In the entries below, find the line with "Click the Simple" and the line with "The image size". Reproduce those two lines and every line between them exactly, and nothing more.

### Given data
- Opening Delimiter -

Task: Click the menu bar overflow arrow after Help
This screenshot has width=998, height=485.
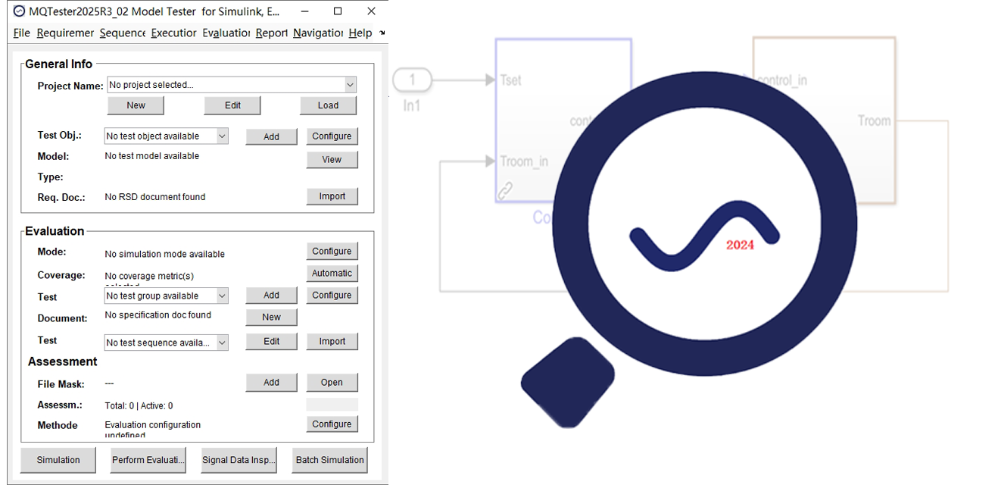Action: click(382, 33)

- Closing Delimiter -
- Opening Delimiter -

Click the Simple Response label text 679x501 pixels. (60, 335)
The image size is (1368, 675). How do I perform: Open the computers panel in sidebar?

- Closing Delimiter -
- Opening Delimiter -

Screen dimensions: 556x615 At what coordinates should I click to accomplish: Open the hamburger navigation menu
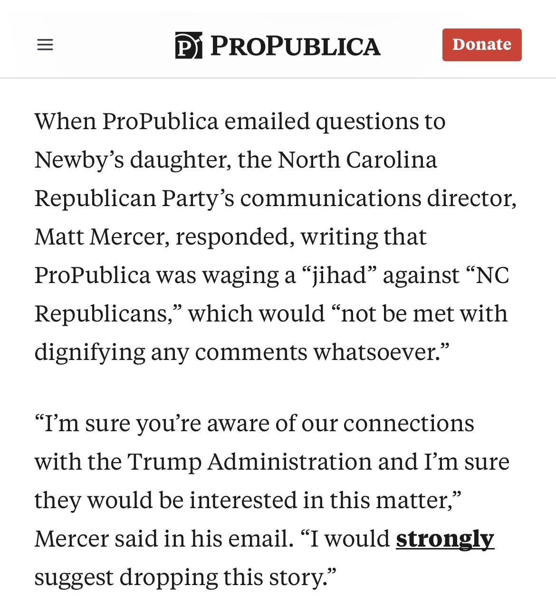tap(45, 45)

- Closing Delimiter -

### Response for this exercise
Click the Simple Response label text 679x501 pixels. (60, 335)
The image size is (1368, 675). How do I perform: Open the computers panel in sidebar?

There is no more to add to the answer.